### The task
Please set down all of the data below verbatim.

The records START

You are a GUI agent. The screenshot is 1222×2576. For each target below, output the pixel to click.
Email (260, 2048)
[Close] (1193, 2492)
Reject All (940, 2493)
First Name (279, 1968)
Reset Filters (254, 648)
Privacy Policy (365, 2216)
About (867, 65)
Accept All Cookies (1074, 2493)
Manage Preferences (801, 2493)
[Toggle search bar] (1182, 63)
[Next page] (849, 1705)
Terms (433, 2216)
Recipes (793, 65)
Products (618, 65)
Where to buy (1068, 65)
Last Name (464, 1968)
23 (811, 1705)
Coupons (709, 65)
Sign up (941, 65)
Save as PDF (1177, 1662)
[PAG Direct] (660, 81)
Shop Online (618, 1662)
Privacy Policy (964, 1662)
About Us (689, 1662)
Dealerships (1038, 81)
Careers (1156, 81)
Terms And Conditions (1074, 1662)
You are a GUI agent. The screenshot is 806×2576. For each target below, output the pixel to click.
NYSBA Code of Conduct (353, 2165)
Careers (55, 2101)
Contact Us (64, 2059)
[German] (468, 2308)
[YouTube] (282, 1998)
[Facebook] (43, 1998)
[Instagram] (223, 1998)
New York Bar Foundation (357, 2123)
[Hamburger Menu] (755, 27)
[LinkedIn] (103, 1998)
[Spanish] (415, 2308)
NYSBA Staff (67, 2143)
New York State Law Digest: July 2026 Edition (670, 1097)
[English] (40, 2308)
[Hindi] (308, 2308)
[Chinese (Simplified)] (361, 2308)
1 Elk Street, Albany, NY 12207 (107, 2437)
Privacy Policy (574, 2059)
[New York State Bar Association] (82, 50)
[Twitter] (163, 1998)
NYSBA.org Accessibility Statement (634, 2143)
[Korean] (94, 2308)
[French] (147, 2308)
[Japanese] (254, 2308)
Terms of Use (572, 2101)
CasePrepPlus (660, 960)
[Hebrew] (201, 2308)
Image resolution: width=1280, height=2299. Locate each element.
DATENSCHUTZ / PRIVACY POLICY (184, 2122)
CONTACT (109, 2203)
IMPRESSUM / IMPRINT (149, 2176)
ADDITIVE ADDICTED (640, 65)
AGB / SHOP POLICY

The records END

### Answer to this task
You are a GUI agent. The screenshot is 1222×2576. For each target below, output the pixel to click.
Email (260, 2048)
[Close] (1193, 2492)
Reject All (940, 2493)
First Name (279, 1968)
Reset Filters (254, 648)
Privacy Policy (365, 2216)
About (867, 65)
Accept All Cookies (1074, 2493)
Manage Preferences (801, 2493)
[Toggle search bar] (1182, 63)
[Next page] (849, 1705)
Terms (433, 2216)
Recipes (793, 65)
Products (618, 65)
Where to buy (1068, 65)
Last Name (464, 1968)
23 (811, 1705)
Coupons (709, 65)
Sign up (941, 65)
Save as PDF (1177, 1662)
[PAG Direct] (660, 81)
Shop Online (618, 1662)
Privacy Policy (964, 1662)
About Us (689, 1662)
Dealerships (1038, 81)
Careers (1156, 81)
Terms And Conditions (1074, 1662)
You are a GUI agent. The screenshot is 806×2576. For each target below, output the pixel to click.
NYSBA Code of Conduct (353, 2165)
Careers (55, 2101)
Contact Us (64, 2059)
[German] (468, 2308)
[YouTube] (282, 1998)
[Facebook] (43, 1998)
[Instagram] (223, 1998)
New York Bar Foundation (357, 2123)
[Hamburger Menu] (755, 27)
[LinkedIn] (103, 1998)
[Spanish] (415, 2308)
NYSBA Staff (67, 2143)
New York State Law Digest: July 2026 Edition (670, 1097)
[English] (40, 2308)
[Hindi] (308, 2308)
[Chinese (Simplified)] (361, 2308)
1 Elk Street, Albany, NY 12207 (107, 2437)
Privacy Policy (574, 2059)
[New York State Bar Association] (82, 50)
[Twitter] (163, 1998)
NYSBA.org Accessibility Statement (634, 2143)
[Korean] (94, 2308)
[French] (147, 2308)
[Japanese] (254, 2308)
Terms of Use (572, 2101)
CasePrepPlus (660, 960)
[Hebrew] (201, 2308)
Image resolution: width=1280, height=2299. Locate each element.
DATENSCHUTZ / PRIVACY POLICY (184, 2122)
CONTACT (109, 2203)
IMPRESSUM / IMPRINT (149, 2176)
ADDITIVE ADDICTED (640, 65)
AGB / SHOP POLICY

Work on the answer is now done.